During the COVID-19 pandemic, access to proper handwashing facilities has been a major challenge in curbing the spread of infection in areas without a constant and clean water supply. “The tippy tap keeps hands clean and saves water by reducing waste, this is especially important in communities where water is limited,” explains Thulang Lecheko, the World Vision team leader for Port Elizabeth who has been guiding students in the construction of their own tippy taps as UNICEF South Africa’s implementation partner.

“The tippy tap keeps hands clean and saves water by reducing waste, this is especially important in communities where water is limited.”

Thulang Lecheko, World Vision team leader, Port Elizabeth

The drive, led by young people across the country, forms part of the #TippyTapChallenge – a people-powered campaign initiated by UNICEF South Africa to curb the spread of COVID-19 and to stop a resurgence by building vital handwashing stations in the areas that need it most.

washing-hands-with-tippy-tap
UNICEF South Africa/2020/de Vega

With an estimated 2 million households in South Africa not having access to handwashing facilities, there has been an urgent need for an inexpensive, easy to assemble and effective handwashing solution.

Requiring no more than some string, wooden poles, a nail, a plastic bottle or water container and a bar of soap, a tippy tap can be quickly assembled, providing a simple and hygienic handwashing station.

“What we didn’t expect, is how much fun people would have making them. Since we launched the challenge, we’re seeing young people jump at the chance to help in the fight against COVID-19.”

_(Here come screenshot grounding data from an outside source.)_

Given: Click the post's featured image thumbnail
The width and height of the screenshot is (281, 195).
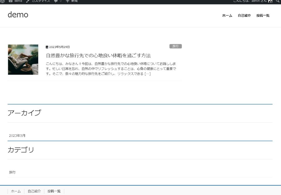Looking at the screenshot, I should (23, 60).
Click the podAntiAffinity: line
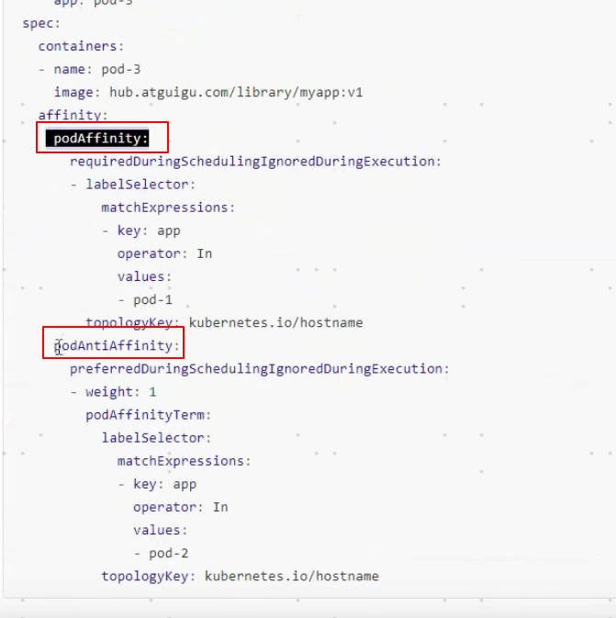Viewport: 616px width, 618px height. [x=117, y=346]
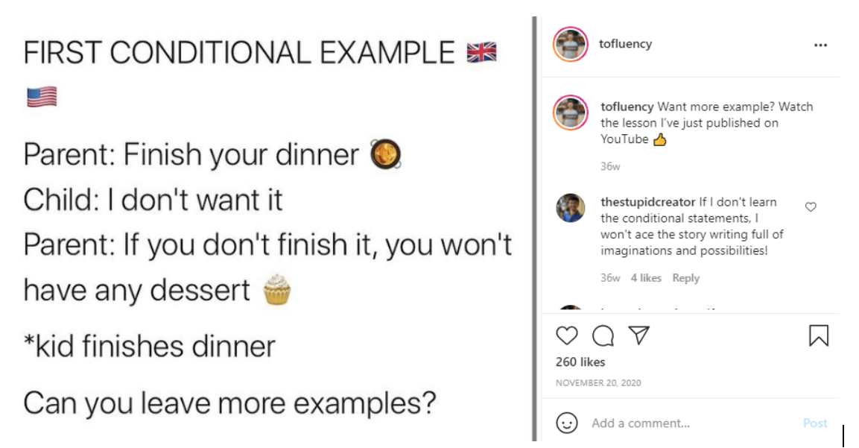The height and width of the screenshot is (448, 859).
Task: Open the emoji picker smiley icon
Action: pos(567,423)
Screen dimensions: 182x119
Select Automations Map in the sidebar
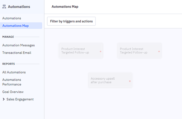point(16,26)
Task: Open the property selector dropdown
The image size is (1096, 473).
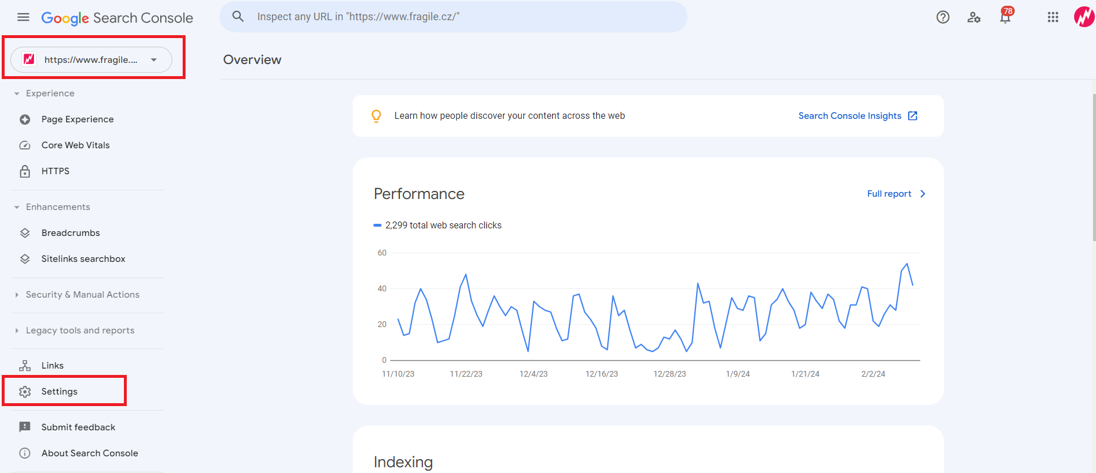Action: click(x=91, y=60)
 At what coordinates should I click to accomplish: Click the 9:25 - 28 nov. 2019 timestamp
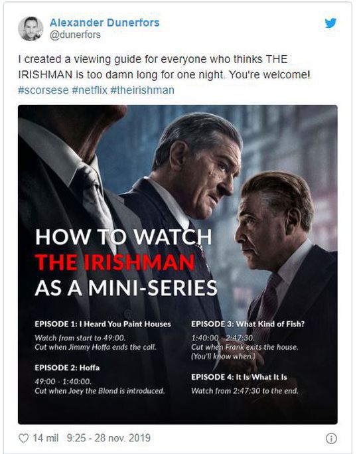click(109, 438)
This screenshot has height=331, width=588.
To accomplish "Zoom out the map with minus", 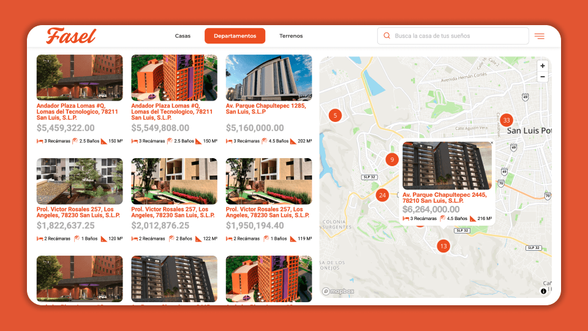I will pos(542,77).
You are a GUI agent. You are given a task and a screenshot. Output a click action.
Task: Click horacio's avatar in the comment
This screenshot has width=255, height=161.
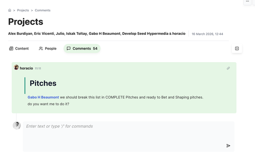tap(16, 68)
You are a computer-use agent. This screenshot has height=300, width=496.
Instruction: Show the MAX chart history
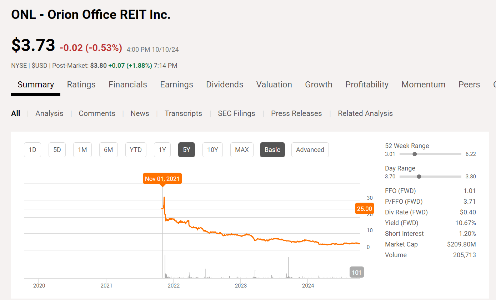click(x=242, y=150)
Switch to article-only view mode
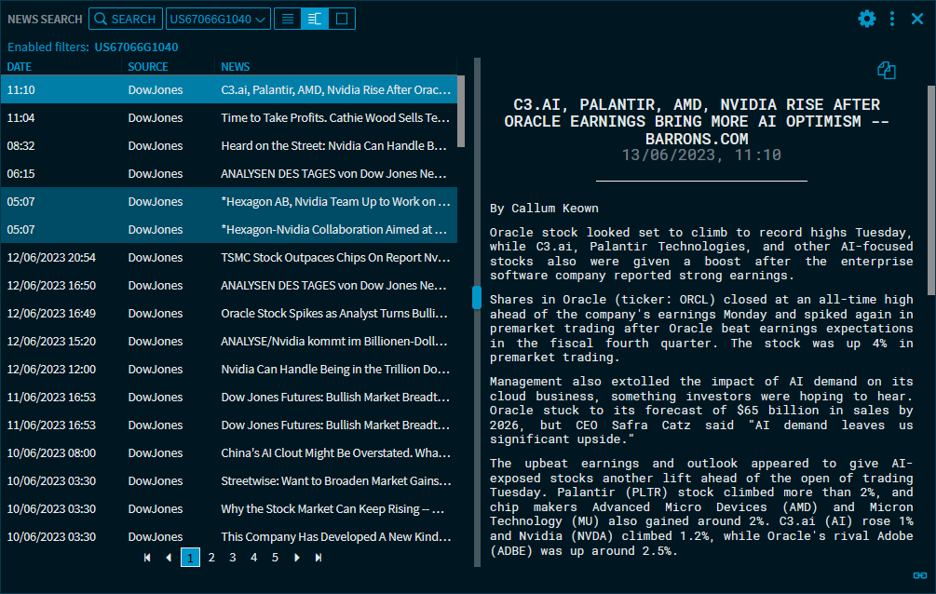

Juan Smulders, UNICEF South Africa’s water and sanitation specialist

Through UNICEF’s partnership with the Zlto platform, users are able to earn digital rewards for every tippy tap built via the Zlto app. The Zlto rewards can then be redeemed for food and airtime vouchers and are also reflected as a ‘work asset’, which young people can use as experience when applying for jobs. To date, more than 3,000 young people have built a tippy tap via the platform, while more than 20,000 have enrolled in a course on how to build the handwashing stations.

building-tippy-taps
UNICEF South Africa/2020/de Vega

The South African government’s Department of Social Development has also taken up the #TippyTapChallenge to improve handwashing at 1,374 drop-in centres across the country. The facilities provide critical services that support the emotional, physical and social development needs of vulnerable children.

Tippy taps are one part of UNICEF’s broader COVID-19 WASH response and complement the more than 93 large handwashing stations that have been erected in 8 provinces as well as the ongoing distribution of 10,000 WASH kits – containing hygiene essentials – to vulnerable households.

girl-washing-hands
UNICEF South Africa/2020

On Global Handwashing Day, 15 October, the Department of Basic Education and Department of Health are partnering with UNICEF to promote the #TippyTapChallenge in schools. This includes improving existing handwashing facilities and practices in more than 120 schools in 7 provinces. As handwashing stations are built, students, teachers and staff will be engaged in hygiene promotion programmes.

“It only takes a few minutes to do, it doesn’t take a whole day, and it’s not expensive, even a kid can do it, a 10-year-old kid can do it.”

20 year-old Thobeka

Back at Limekhaya Secondary School, Thobeka stresses the importance of handwashing and how easy it is to take part in the #TippyTapChallenge. “It only takes a few minutes to do, it doesn’t take a whole day, and it’s not expensive,” she says before continuing, “even a kid can do it, a 10-year-old kid can do it.”

UNICEF South Africa’s WASH programme is generously supported by DFID, Unilever, USAID, Orbia, PUMA, My School, Discovery, Woolworths and Truworths.